**What to work on**. Only an exact repetition of all the entries will be accepted.

[Collected data entries]
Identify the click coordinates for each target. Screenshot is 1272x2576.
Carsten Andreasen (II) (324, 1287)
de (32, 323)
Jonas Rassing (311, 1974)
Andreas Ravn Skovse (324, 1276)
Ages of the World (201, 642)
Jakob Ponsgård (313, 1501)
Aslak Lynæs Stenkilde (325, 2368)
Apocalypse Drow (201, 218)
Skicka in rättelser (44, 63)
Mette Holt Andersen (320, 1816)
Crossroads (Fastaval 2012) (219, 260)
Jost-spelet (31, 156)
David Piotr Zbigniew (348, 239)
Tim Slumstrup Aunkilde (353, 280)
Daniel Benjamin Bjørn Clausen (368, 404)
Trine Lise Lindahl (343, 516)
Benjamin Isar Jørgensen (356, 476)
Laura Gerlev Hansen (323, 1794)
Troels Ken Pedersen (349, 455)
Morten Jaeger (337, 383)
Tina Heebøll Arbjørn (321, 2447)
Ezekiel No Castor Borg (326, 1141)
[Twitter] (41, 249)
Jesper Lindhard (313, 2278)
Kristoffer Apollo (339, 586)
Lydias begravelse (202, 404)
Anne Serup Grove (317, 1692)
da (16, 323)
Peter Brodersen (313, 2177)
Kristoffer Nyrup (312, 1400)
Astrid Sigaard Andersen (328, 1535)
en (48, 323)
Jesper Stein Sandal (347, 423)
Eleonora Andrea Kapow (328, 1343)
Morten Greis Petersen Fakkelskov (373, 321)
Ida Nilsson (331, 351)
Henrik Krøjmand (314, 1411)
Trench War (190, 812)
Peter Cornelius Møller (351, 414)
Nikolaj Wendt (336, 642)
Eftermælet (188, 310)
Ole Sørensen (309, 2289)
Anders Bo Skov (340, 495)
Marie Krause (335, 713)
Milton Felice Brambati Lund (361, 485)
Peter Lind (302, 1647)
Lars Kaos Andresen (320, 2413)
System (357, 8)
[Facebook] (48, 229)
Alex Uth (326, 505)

**Solution to the problem**.
Identify the click coordinates for each target. Screenshot is 1272x2576.
Carsten Andreasen (II) (324, 1287)
de (32, 323)
Jonas Rassing (311, 1974)
Andreas Ravn Skovse (324, 1276)
Ages of the World (201, 642)
Jakob Ponsgård (313, 1501)
Aslak Lynæs Stenkilde (325, 2368)
Apocalypse Drow (201, 218)
Skicka in rättelser (44, 63)
Mette Holt Andersen (320, 1816)
Crossroads (Fastaval 2012) (219, 260)
Jost-spelet (31, 156)
David Piotr Zbigniew (348, 239)
Tim Slumstrup Aunkilde (353, 280)
Daniel Benjamin Bjørn Clausen (368, 404)
Trine Lise Lindahl (343, 516)
Benjamin Isar Jørgensen (356, 476)
Laura Gerlev Hansen (323, 1794)
Troels Ken Pedersen (349, 455)
Morten Jaeger (337, 383)
Tina Heebøll Arbjørn (321, 2447)
Ezekiel No Castor Borg (326, 1141)
[Twitter] (41, 249)
Jesper Lindhard (313, 2278)
Kristoffer Apollo (339, 586)
Lydias begravelse (202, 404)
Anne Serup Grove (317, 1692)
da (16, 323)
Peter Brodersen (313, 2177)
Kristoffer Nyrup (312, 1400)
Astrid Sigaard Andersen (328, 1535)
en (48, 323)
Jesper Stein Sandal (347, 423)
Eleonora Andrea Kapow (328, 1343)
Morten Greis Petersen Fakkelskov (373, 321)
Ida Nilsson (331, 351)
Henrik Krøjmand (314, 1411)
Trench War (190, 812)
Peter Cornelius Møller (351, 414)
Nikolaj Wendt (336, 642)
Eftermælet (188, 310)
Ole Sørensen (309, 2289)
Anders Bo Skov (340, 495)
Marie Krause (335, 713)
Milton Felice Brambati Lund (361, 485)
Peter Lind (302, 1647)
Lars Kaos Andresen (320, 2413)
System (357, 8)
[Facebook] (48, 229)
Alex Uth (326, 505)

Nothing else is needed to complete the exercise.